Endpoint Protection

 View Only

  • 1.  Previous virus definition file loaded.

    Posted Mar 01, 2010 07:41 PM

    I've been noticing that a number of clients are receiving updates but are rolling back to the previous definitions.

    The logs indicate they are receiving the signatures from the parent server but the clients are loading the previous definitions.  Any ideas how i can resolve this issue?


    Note: Parent server and clients are running 10.1.8.8000.
     



  • 2.  RE: Previous virus definition file loaded.

    Posted Mar 01, 2010 07:50 PM

    what you mean about rolling back? during installation?



  • 3.  RE: Previous virus definition file loaded.

    Posted Mar 01, 2010 08:16 PM
      |   view attached
    see sample log from a known client.

    let me know if it makes any sense to you.

    Attachment(s)

    xlsx
    03012010.Log_.xlsx   11 KB 1 version


  • 4.  RE: Previous virus definition file loaded.

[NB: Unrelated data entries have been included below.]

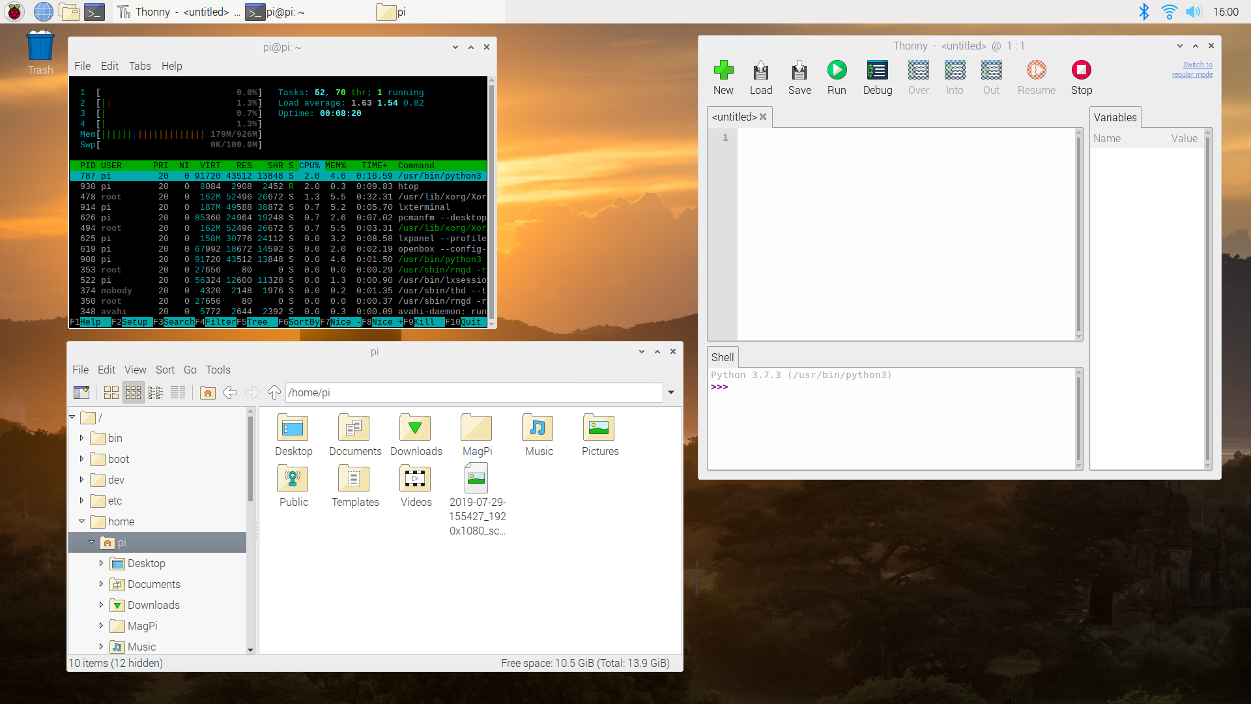The image size is (1251, 704).
Task: Expand the etc directory in tree
Action: [81, 500]
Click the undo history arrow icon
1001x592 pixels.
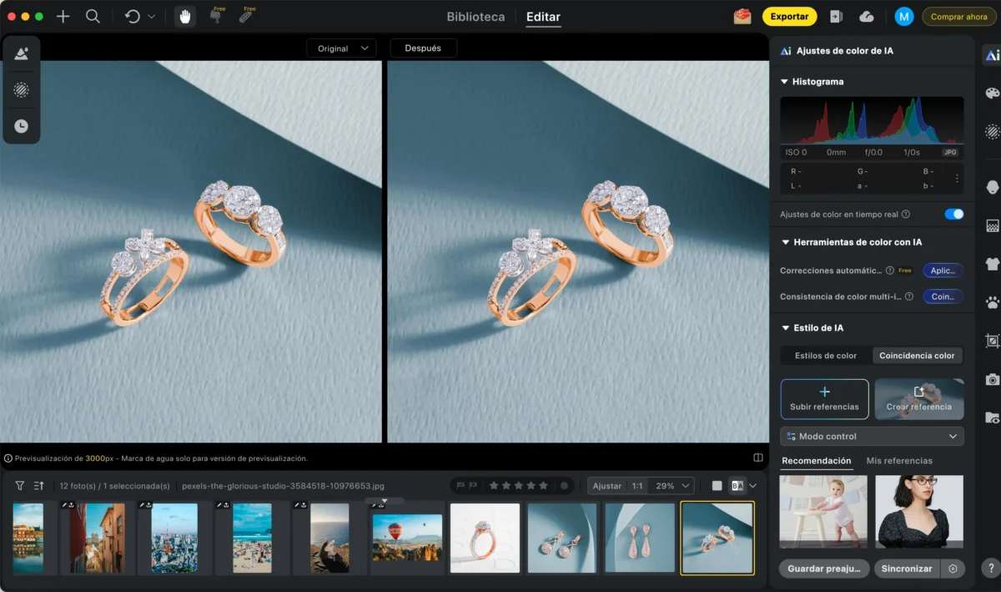tap(133, 17)
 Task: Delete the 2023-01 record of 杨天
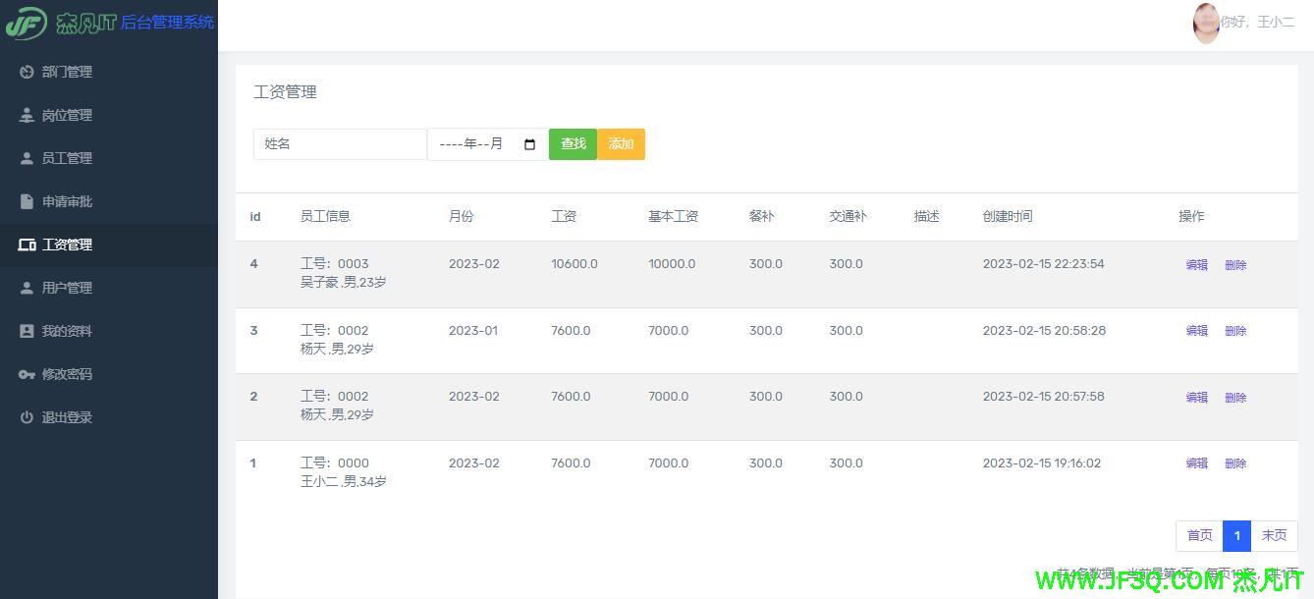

    Posted Mar 01, 2010 08:36 PM

    Have you check the certificate of the problematic client?
    We already encountered that scenario of rolling back of installation of AV. find out that the Certificate is incomplete. To check

    1. Open Internet Explorer
    2. Tools > Internet Option
    3. Content > Certificates
    4. Trusted Root Certificates
    I dunno what certificate is but, if your certificate is less than 20 maybe your policy keeps on blocking on the certificate that your Antivirus might need to proceed installation.

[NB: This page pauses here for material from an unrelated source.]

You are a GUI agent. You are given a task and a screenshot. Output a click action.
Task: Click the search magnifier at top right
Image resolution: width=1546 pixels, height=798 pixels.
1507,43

  • 5.  RE: Previous virus definition file loaded.

    Posted Mar 01, 2010 08:46 PM

     Ensureing the LiveUpdate Content Policy is right in LiveUpdate Policy in Policy panel



  • 6.  RE: Previous virus definition file loaded.

    Posted Mar 01, 2010 09:48 PM
     Domain policy  might be the cause of reconfiguration and allowing the third party certificates


  • 7.  RE: Previous virus definition file loaded.

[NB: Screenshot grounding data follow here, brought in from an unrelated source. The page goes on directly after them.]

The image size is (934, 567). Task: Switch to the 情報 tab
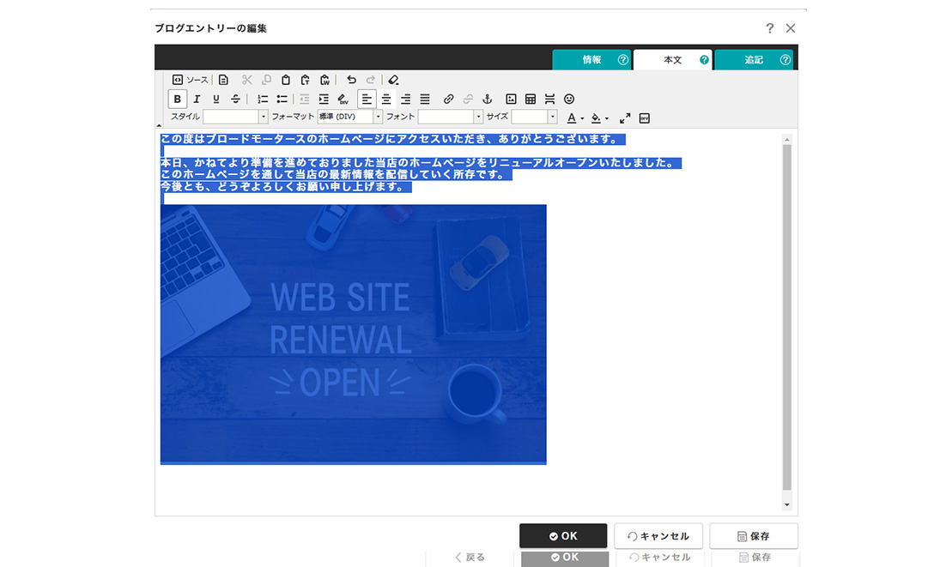[x=591, y=60]
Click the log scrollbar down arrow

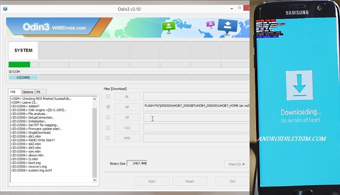[x=95, y=180]
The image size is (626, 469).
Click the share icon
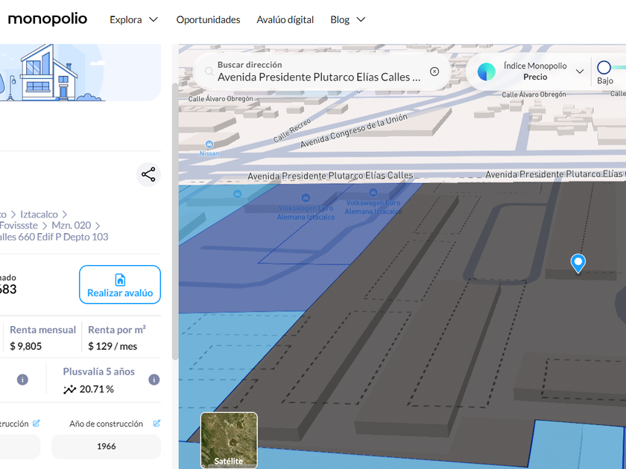point(148,175)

    Posted Mar 01, 2010 09:54 PM
    "certificate is less than 20" - what do you mean less than 20?

    where do i find this liveupdate content policy?

    domain policies as in GPO?  domain policies have not changed.


  • 8.  RE: Previous virus definition file loaded.

    Posted Mar 01, 2010 11:19 PM
    not liveupdate content policy. Enabling Certificates needed by  third-party can be configured via GPO.
    Microsoft Certificate can solve the issue of rollback installation


  • 9.  RE: Previous virus definition file loaded.

    Posted Mar 01, 2010 11:22 PM

    http://service1.symantec.com/SUPPORT/ent-security.nsf/docid/2003031711002148
    from symantec solution.
    Topic: "How to enable and configure continues LiveUpdate"


  • 10.  RE: Previous virus definition file loaded.

    Posted Mar 02, 2010 11:55 AM
    that's a major problem when you have a large volume of managed systems whose AV signatures are outdated 5 days.  these are the systems that received daily updates from the parent server are constantly rolling back to this particular date.  Using the continuous liveupdate have already slowed our network connection (internet).

    The continous liveupdate settings are the default config.